[Stored records]
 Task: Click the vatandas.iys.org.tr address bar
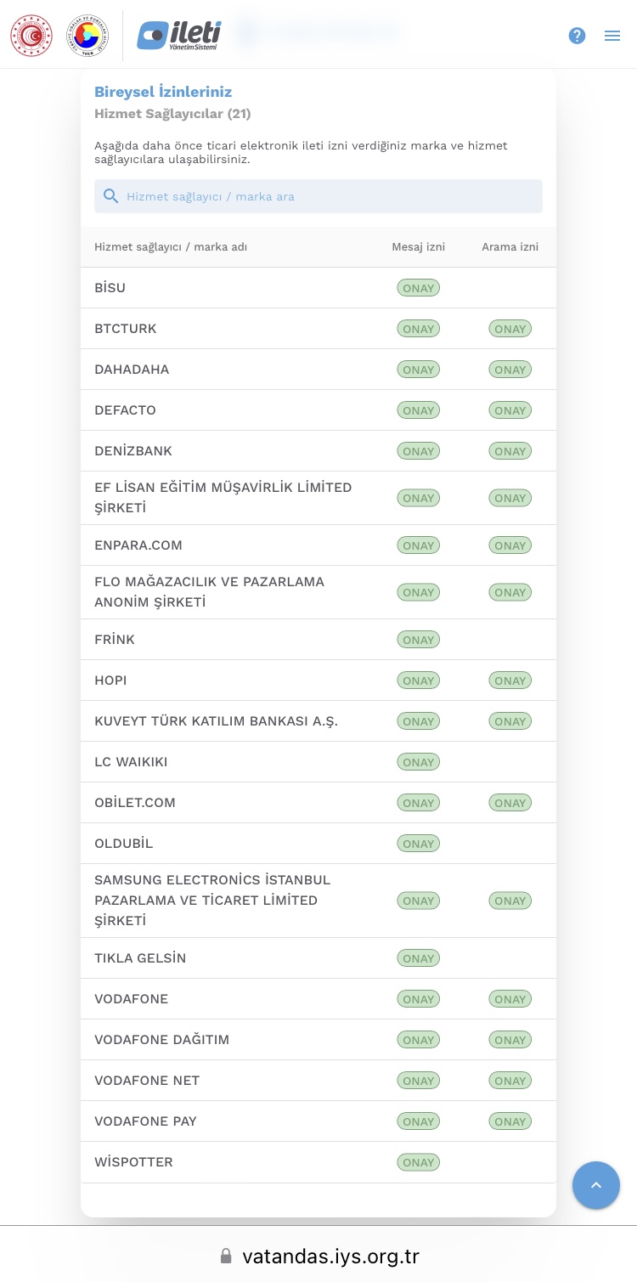pyautogui.click(x=319, y=1256)
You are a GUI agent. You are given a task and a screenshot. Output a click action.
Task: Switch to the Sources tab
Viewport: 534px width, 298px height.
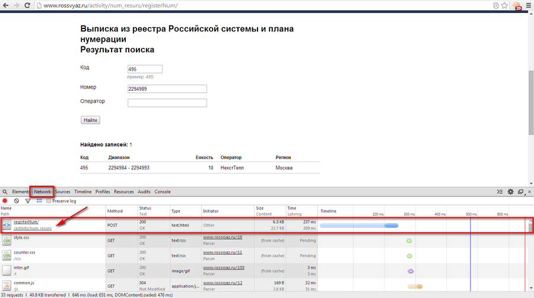tap(63, 192)
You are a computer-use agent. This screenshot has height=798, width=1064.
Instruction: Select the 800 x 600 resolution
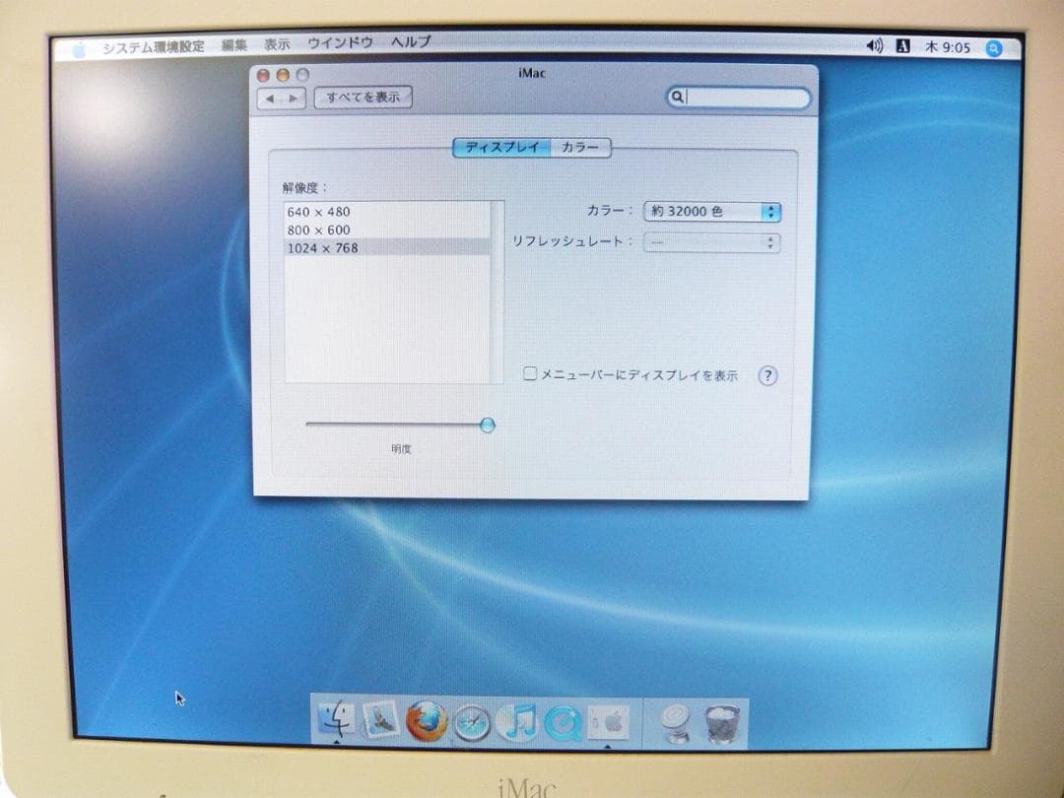point(318,230)
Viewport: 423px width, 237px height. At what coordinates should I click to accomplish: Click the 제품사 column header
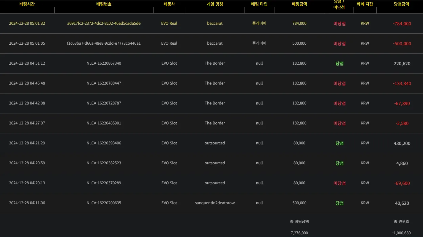point(169,4)
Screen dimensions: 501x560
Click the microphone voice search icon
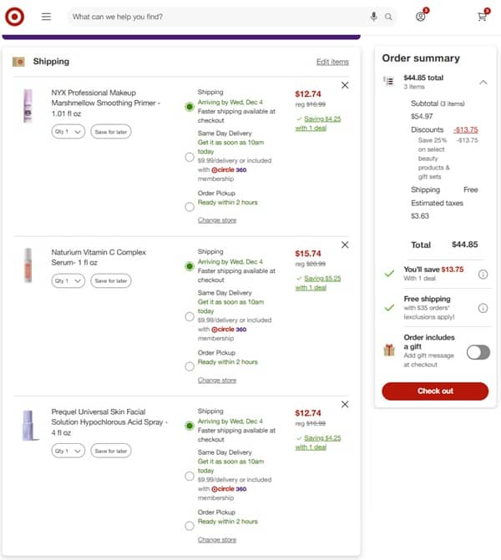coord(373,17)
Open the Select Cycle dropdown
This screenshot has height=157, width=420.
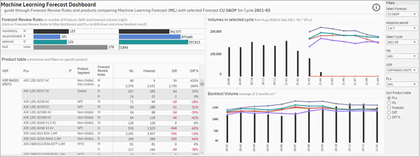click(x=402, y=42)
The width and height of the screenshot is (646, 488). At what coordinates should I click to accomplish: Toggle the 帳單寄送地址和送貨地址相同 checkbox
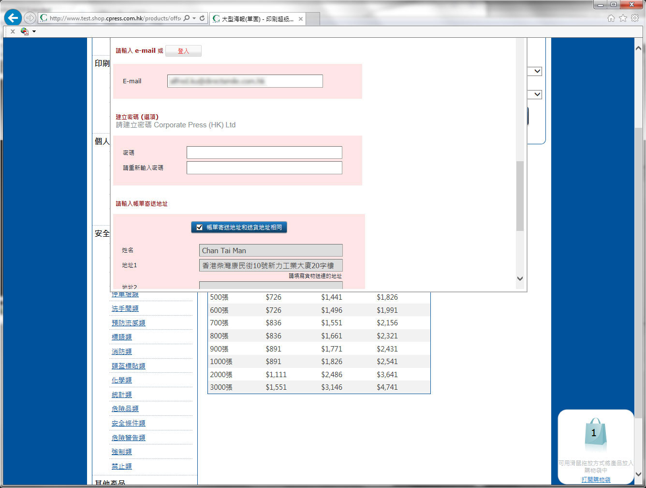click(x=199, y=227)
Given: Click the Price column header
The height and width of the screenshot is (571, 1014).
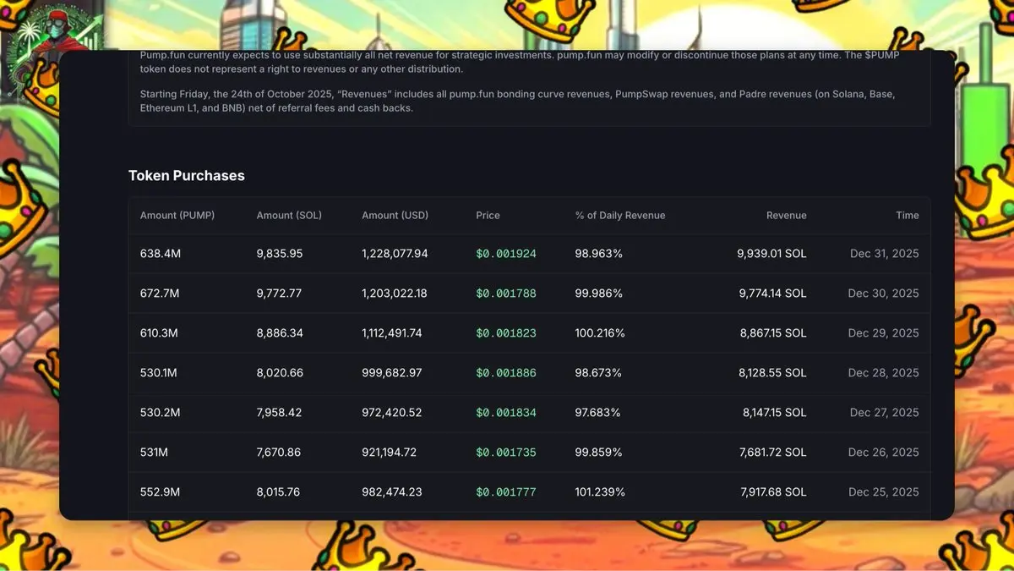Looking at the screenshot, I should pyautogui.click(x=488, y=216).
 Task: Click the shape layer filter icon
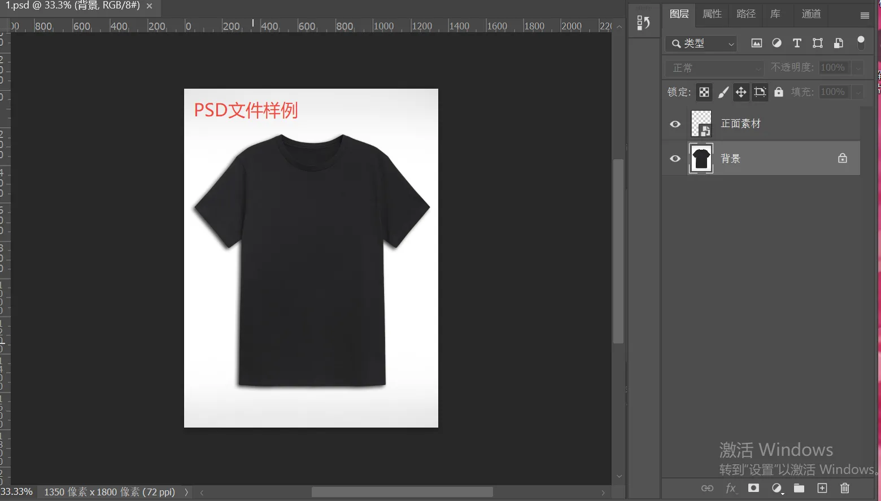pos(817,43)
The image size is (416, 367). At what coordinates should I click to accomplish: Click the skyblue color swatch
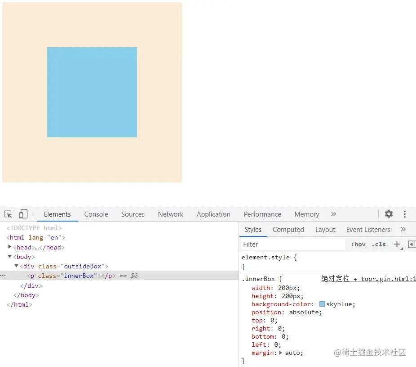coord(322,304)
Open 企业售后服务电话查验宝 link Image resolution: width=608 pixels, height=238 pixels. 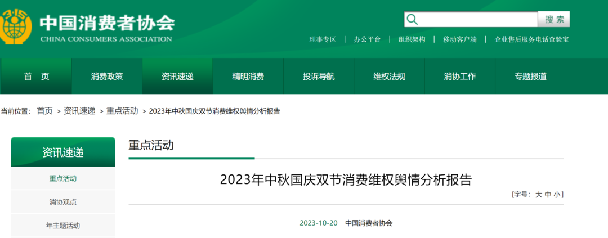531,39
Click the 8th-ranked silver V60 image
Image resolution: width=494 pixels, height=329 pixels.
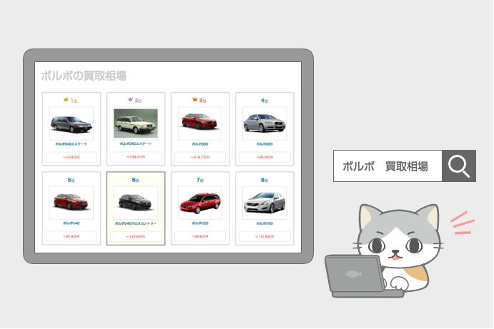click(265, 203)
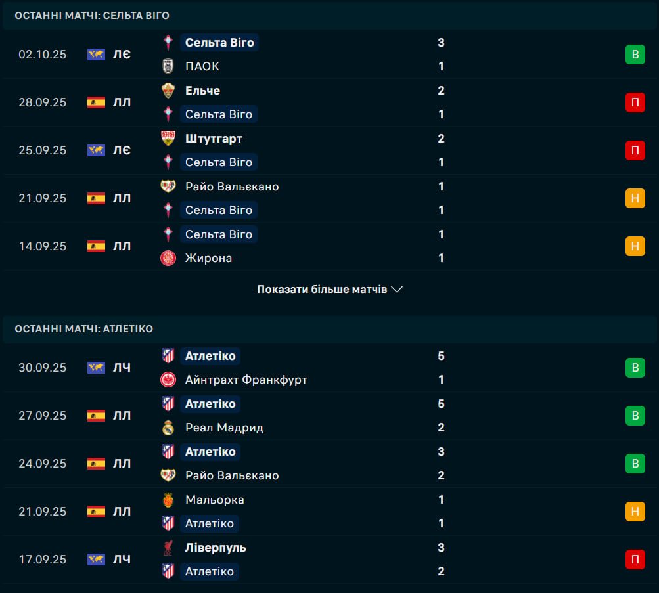Click the green В badge for ПАОК match
659x593 pixels.
[635, 55]
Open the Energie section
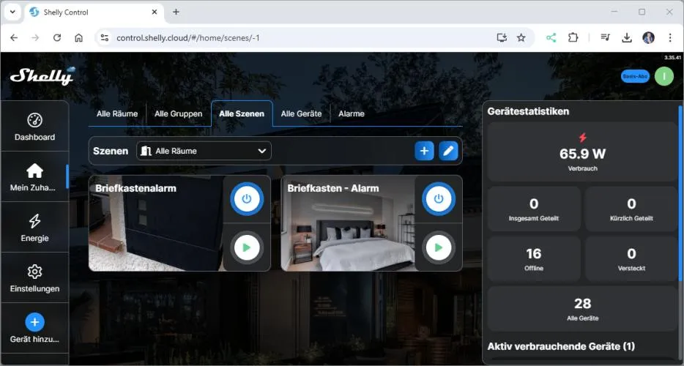Viewport: 684px width, 366px height. tap(34, 228)
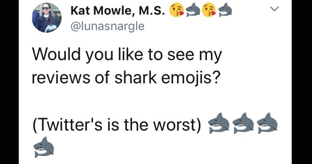Click the 'Would you like to see my' line
312x164 pixels.
point(126,55)
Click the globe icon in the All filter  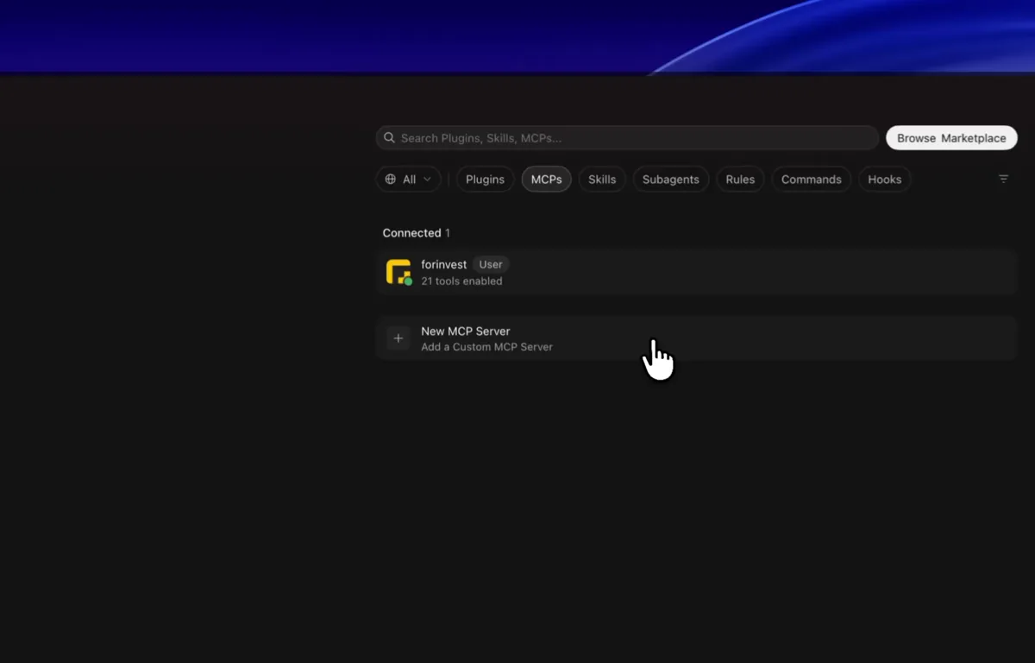pyautogui.click(x=391, y=180)
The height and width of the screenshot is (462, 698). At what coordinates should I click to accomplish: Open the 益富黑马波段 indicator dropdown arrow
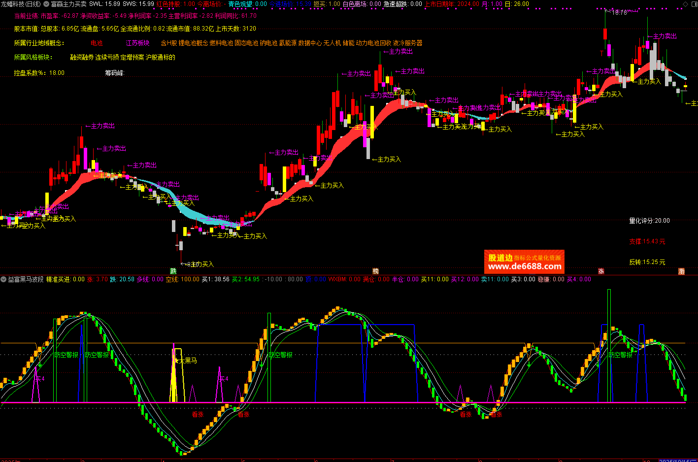(x=3, y=279)
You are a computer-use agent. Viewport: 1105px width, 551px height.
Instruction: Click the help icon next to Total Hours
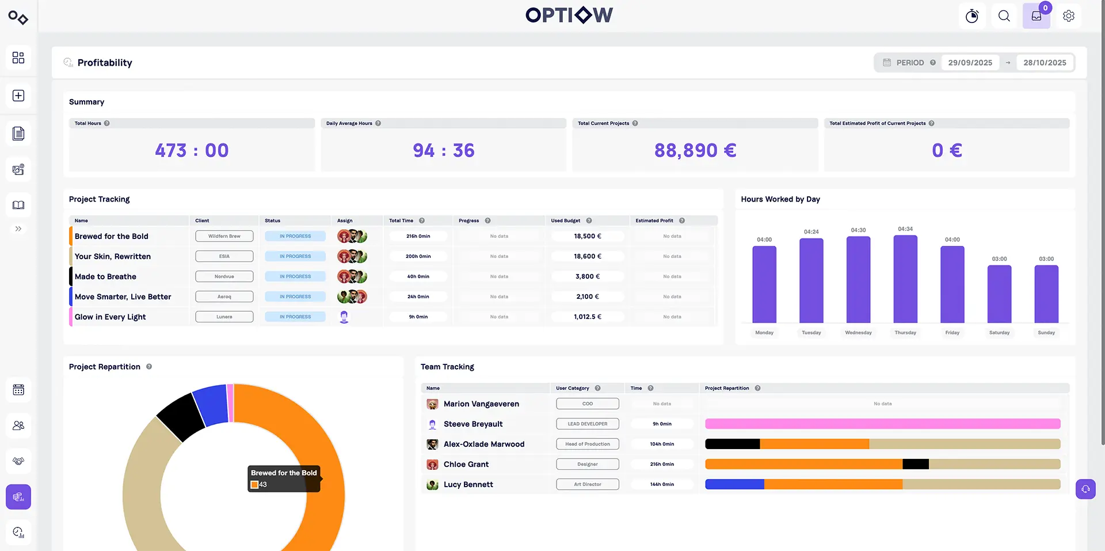click(x=107, y=123)
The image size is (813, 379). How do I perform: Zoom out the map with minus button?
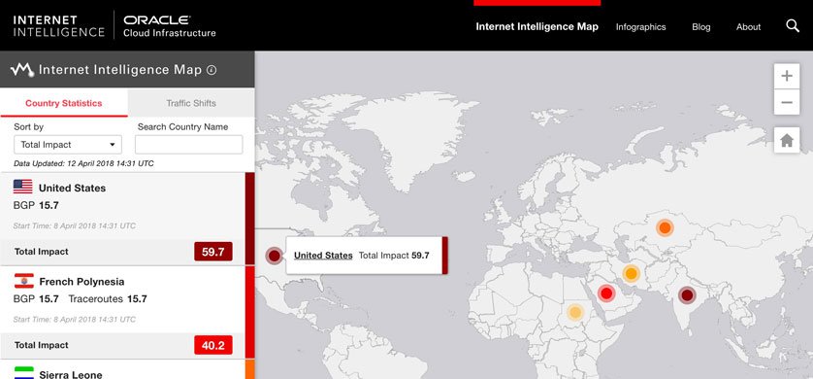tap(787, 102)
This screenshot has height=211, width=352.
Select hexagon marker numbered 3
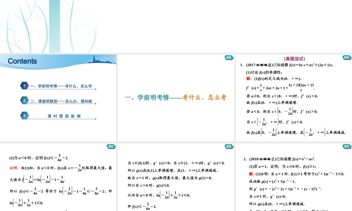coord(24,115)
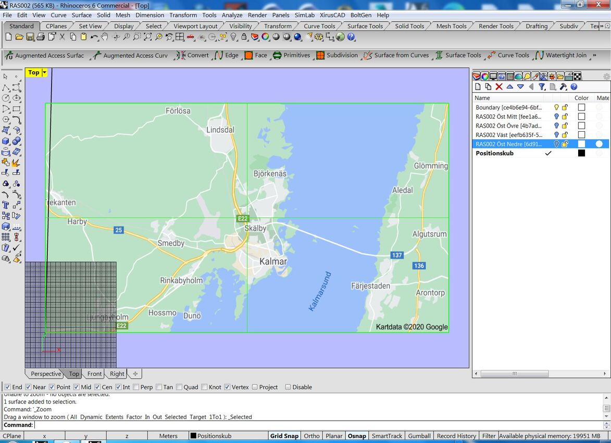Click the Undo arrow icon
Viewport: 611px width, 443px height.
(94, 37)
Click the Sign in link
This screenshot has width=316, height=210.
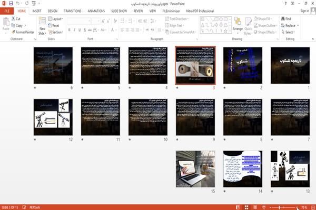click(304, 11)
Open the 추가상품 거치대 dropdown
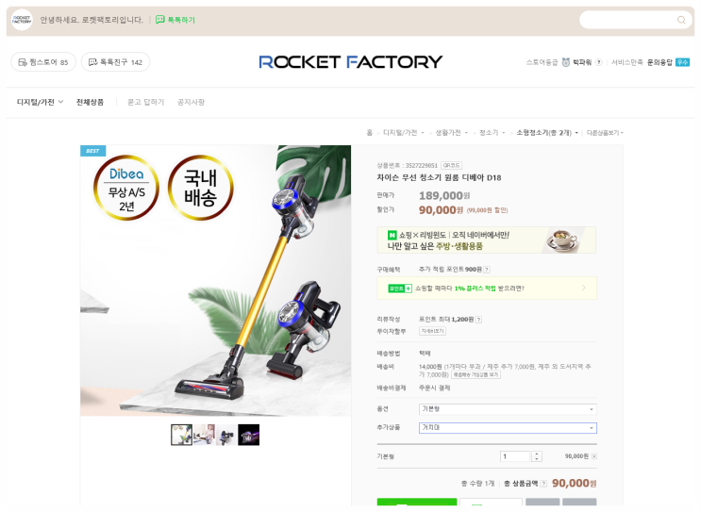701x512 pixels. (x=508, y=428)
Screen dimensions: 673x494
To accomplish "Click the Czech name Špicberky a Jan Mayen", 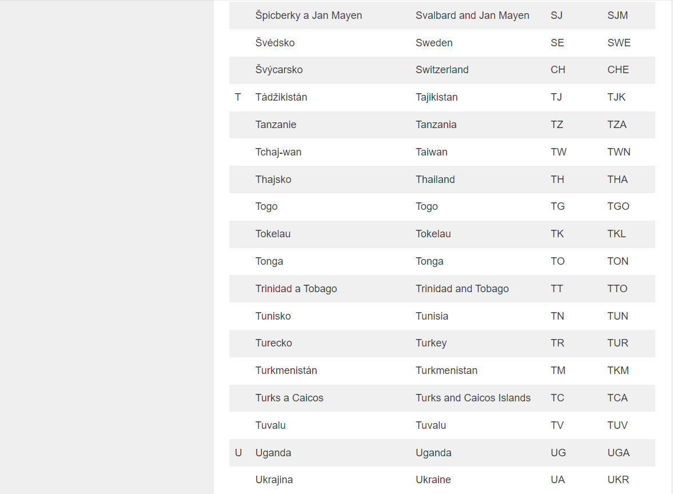I will click(308, 15).
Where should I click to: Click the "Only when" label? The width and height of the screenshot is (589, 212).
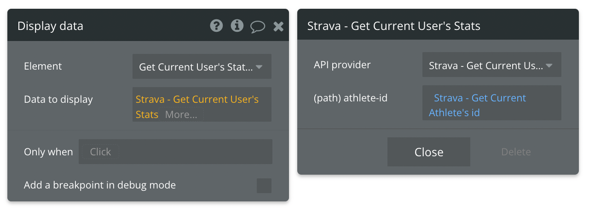[x=48, y=152]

What this task involves =
All lines of the records above that carry the word "dimensions" should be listed.

Answer box =
Screen dimensions: 501x560
Screen dimensions: 673x494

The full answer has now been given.